We lived in Southaven, MS before moving to the Northwest corner of Arkansas and I had Kroger, CVS, Rite Aid and Schnucks stores at my fingertips! I deal shopped and stockpiled to my hearts content...until we moved. Now, I have an Aldi and Walgreens. That's it. If I want to deal shop at Kroger I have to drive an hour north or 2 hours south. I've gotten used to it and am pretty ok with my circumstances...most of the time. But these past few weeks? Not so much. I miss my Kroger. I miss Mega Sale shopping several times during the 2 week period and I miss my cabinets being filled with highly discounted groceries! I'm human, just like each of you and I was having an extended pity party for myself. I don't like pity parties. I know they aren't good for my mental health or spiritual walk so I sat down and prayed for what God wanted me to do about it. You guessed it - a pantry challenge. We have a big missions giving opportunity coming up in church on Sunday the 19th so I felt led to take my entire grocery budget and give it to those in need. Now, don't start clapping for me any time soon - my "sacrifice" has been ridiculously comfortable. We haven't gone hungry, not even close and even though we didn't have the variety we normally do, we have eaten just fine. My challenge ends this Thursday and I'm thankful that I did it. I've become more aware of the blessings I have, whether they are in the form I want them to be or not, I am so blessed! I may not have a huge budget but at least I have a budget. I may not have a Kroger to shop at but I have stores filled with food at my disposal any time I need them. And most importantly, I am provided for - there are so many people right now that can not say that and I'm ashamed at myself for ever complaining about all that I have. And truthfully? I need to get over myself. I don't deserve anything and everything I have has been given to me. The very least I can do is be thankful.

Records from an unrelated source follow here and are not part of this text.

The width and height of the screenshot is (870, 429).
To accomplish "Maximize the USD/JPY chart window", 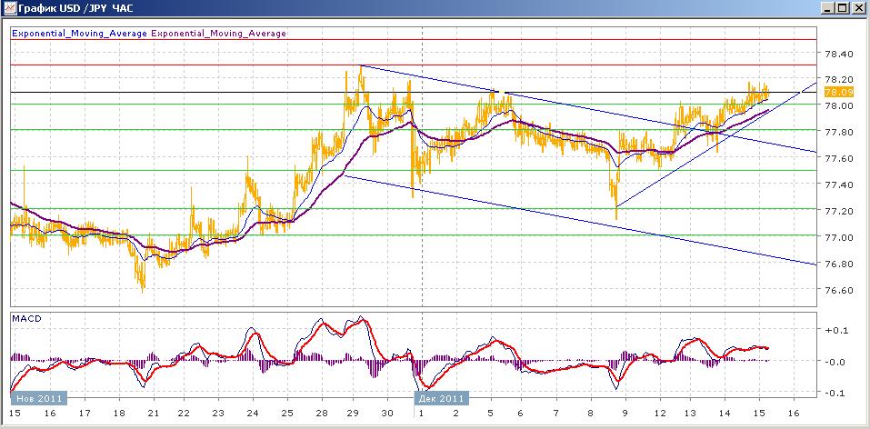I will pos(843,9).
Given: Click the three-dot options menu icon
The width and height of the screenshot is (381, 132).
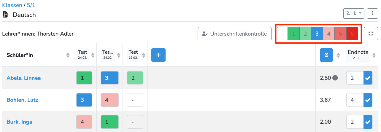Looking at the screenshot, I should click(372, 13).
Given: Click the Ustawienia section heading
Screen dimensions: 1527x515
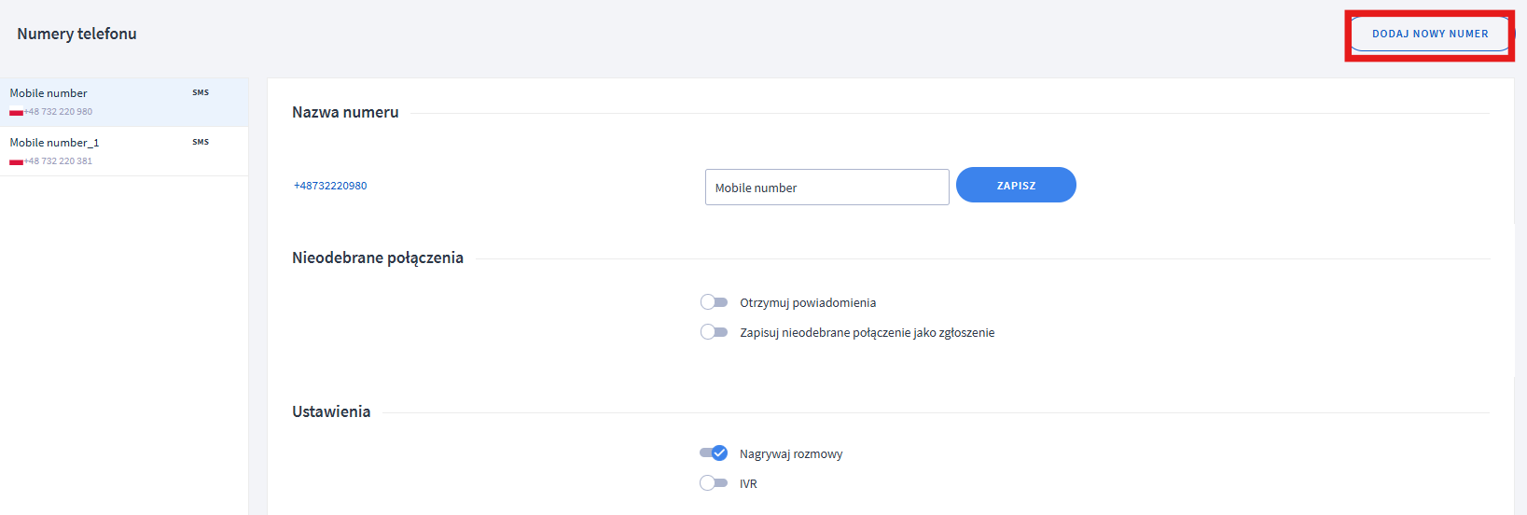Looking at the screenshot, I should coord(331,411).
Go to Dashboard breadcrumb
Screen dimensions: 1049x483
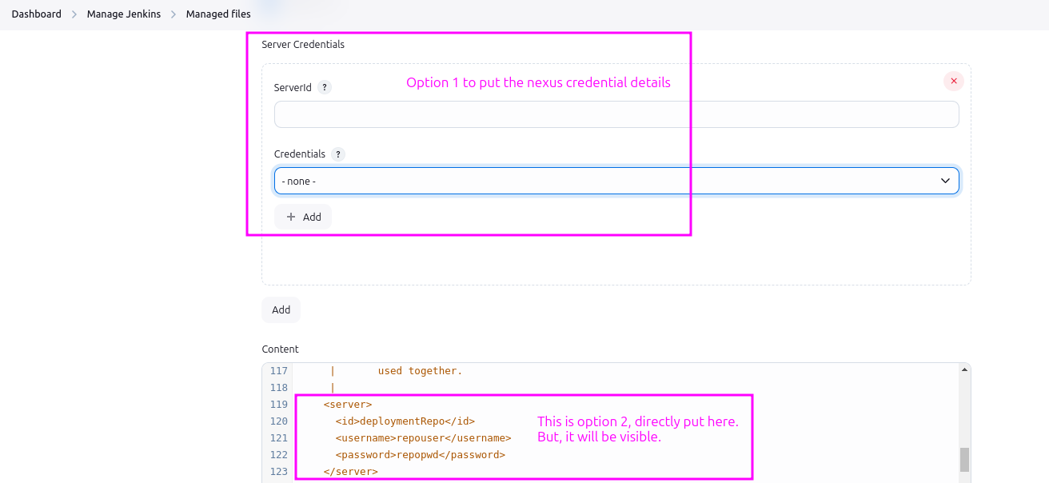tap(36, 14)
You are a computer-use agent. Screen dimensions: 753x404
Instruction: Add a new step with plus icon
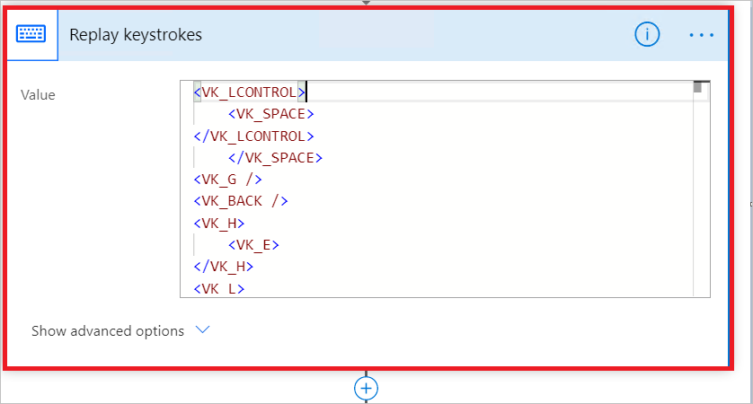(x=366, y=388)
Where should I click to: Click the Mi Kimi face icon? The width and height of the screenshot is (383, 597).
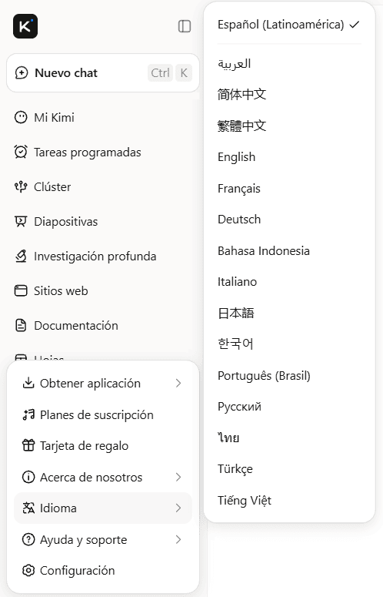click(x=21, y=117)
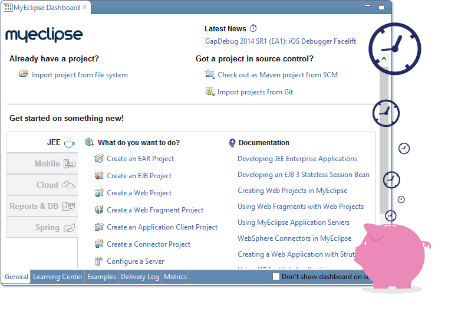
Task: Click the Web Fragment Project icon
Action: tap(99, 209)
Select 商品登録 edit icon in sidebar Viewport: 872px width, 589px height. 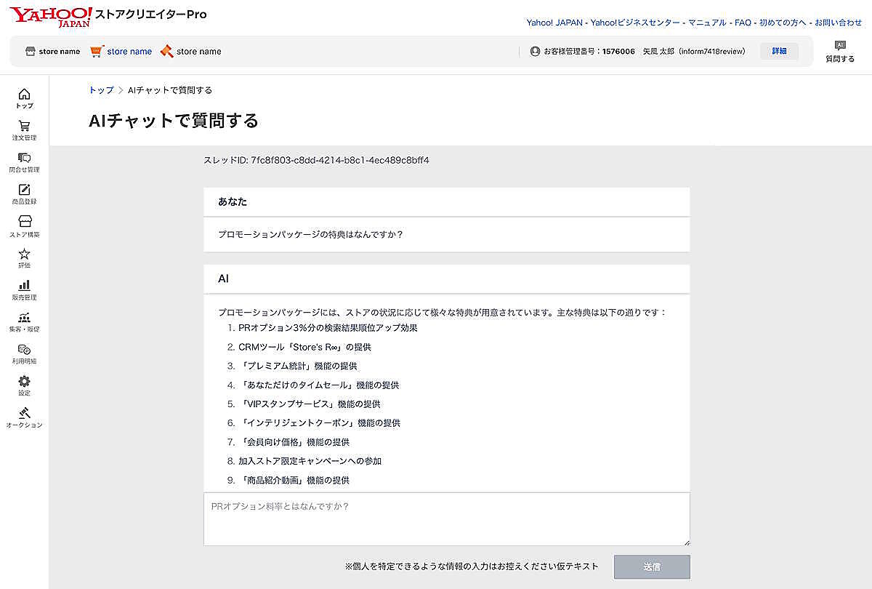coord(24,191)
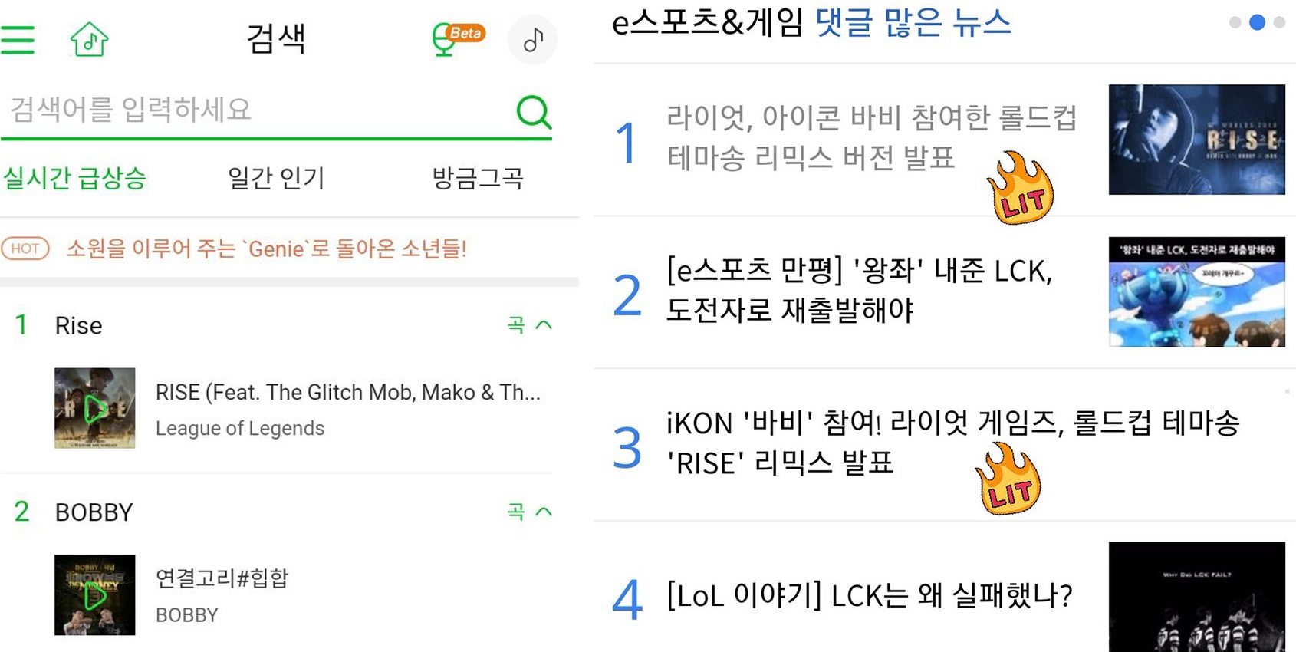Play the RISE album art thumbnail
Viewport: 1296px width, 652px height.
point(95,408)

Now, this is not to tell you to eat from your cabinets and give all of your money to missions. Not even close. I also recognize that some of you are eating out of your cabinets, not out of choice, but out of neccessity. I've been there. My husband was out of a job for 9 months at the same time our first child was born and it's a hard place to be.

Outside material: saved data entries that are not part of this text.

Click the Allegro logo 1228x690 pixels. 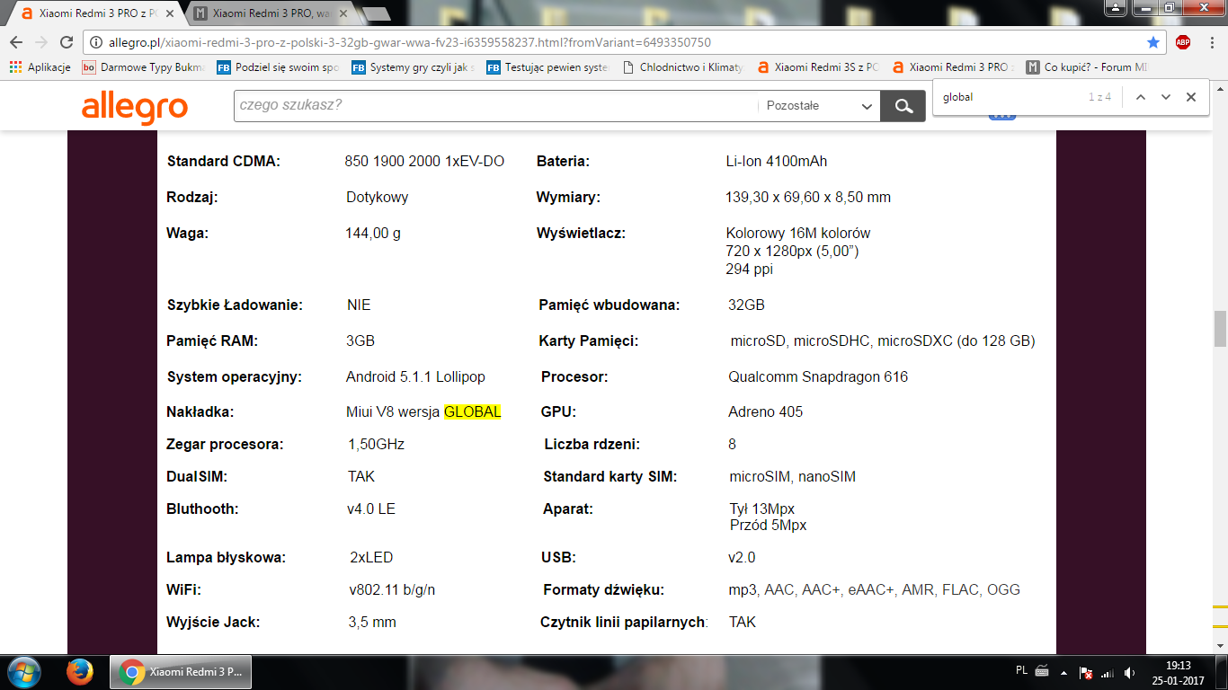point(135,106)
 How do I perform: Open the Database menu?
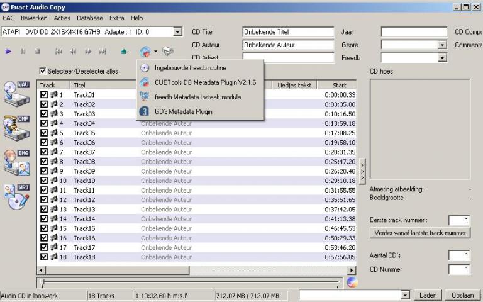(89, 18)
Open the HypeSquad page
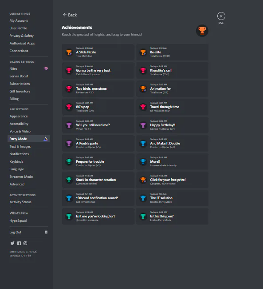263x289 pixels. pos(18,221)
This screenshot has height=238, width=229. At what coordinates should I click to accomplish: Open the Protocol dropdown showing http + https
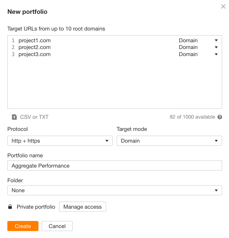coord(60,141)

What I do want to do is to encourage those of you that are struggling with an attitude of gratitude, as I continue to struggle, to try and gain perspective on your situation. Try and see the positive no matter what is going on.
Children driving you up the wall? Spend some time on an infertility message board.
Is your job getting to you? Go sit in an unemployment office for about 30 minutes.
Wishing your house was bigger? These people don't even have a home.
Give something without caring what you get in return. Money, food, time - I dont care what you come up with. We each have something we can give to others that will be a blessing to them. No matter what comes to mind, big or small, anything you can do or give to others is a blessing and may impact them in a way you'll never know.
Yes, your feelings are real. Yes, they are probably even valid - but if we live our lives wanting more, wanting different, wanting, wishing, wanting we will never, ever realize all of the blessings that surround us each day! Be thankful. Be gracious. Do unto others. Live a life of purpose and meaning. Give to others and care less what you get in return. Jesus definitely did that for us.